La prosa de Arreola asemeja una cavidad; es un otro lugar de apariciones en el que se asiste al acto de los milagros. El lenguaje deja de ser lenguaje para volverse luz y niebla, silencio y sol. No hay calles en este lugar, hay vapores de tiempo que se hacen de carne; se les puede mirar entonces y se les oye. Se tienen en las manos y, luego la llovizna —como de ecos— los sumerge en la tierra, para quedar el recuerdo nada más: el pasado que le compite al tiempo.
Entre estas ruinas de presente y pasado, entre los susurros y los fuertes golpes del aire. En esta tierra donde los osos todavía son humanos y los cuervos huyeron ya todos, vemos pasar edades y hombres disecados, con un gesto de angustia por haber perdido los mejores años en la creencia de haber estado construyendo, partícula a partícula, un ser excepcional, y al final, mirarse en su versión definitiva como una «mariposa común y corriente […] clavada con alfileres [… ] en los más empolvados museos de historia natural».
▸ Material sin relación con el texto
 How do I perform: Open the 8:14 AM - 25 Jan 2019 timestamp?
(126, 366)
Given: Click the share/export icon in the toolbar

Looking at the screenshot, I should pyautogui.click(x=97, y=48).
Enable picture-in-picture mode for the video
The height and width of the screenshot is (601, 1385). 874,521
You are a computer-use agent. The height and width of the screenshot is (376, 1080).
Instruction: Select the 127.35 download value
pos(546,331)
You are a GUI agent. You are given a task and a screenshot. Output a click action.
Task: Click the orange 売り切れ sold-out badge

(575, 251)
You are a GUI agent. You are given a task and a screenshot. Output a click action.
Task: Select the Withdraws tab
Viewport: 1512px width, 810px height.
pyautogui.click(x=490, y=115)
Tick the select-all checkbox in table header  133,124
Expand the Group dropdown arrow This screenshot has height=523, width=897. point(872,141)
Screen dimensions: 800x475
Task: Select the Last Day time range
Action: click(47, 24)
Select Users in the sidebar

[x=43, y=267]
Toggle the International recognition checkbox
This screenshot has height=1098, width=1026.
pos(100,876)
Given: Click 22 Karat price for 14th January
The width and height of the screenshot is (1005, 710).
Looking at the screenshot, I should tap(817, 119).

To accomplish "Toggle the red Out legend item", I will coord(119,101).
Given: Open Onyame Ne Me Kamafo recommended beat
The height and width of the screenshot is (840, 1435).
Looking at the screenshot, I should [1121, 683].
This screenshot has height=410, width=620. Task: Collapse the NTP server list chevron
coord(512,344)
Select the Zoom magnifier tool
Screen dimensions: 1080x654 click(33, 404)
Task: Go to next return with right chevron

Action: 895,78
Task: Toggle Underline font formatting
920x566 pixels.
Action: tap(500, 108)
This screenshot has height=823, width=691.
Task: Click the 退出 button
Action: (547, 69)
Arreola hace dialogar la palabra vuelta barro, esa palabra virgen y alada, con imágenes pesimistas, de una dureza casi pétrea. Imágenes contagiadas de la energía de la prosa a la que acompañan y que nos abren brechas y derrumban fortificaciones; y nos tienen «cautivos de lo infinito, suspendidos en la intersección del cielo».
Los lectores de Juan José Arreola venimos de días plenos y de tiempos muy largos. Prosista y poeta, su escritura —digámoslo con Brodsky— pasa del pleno galope al trote; su materia es compacta como la de la poesía y logra fluir, sorpresivamente, igual que la prosa.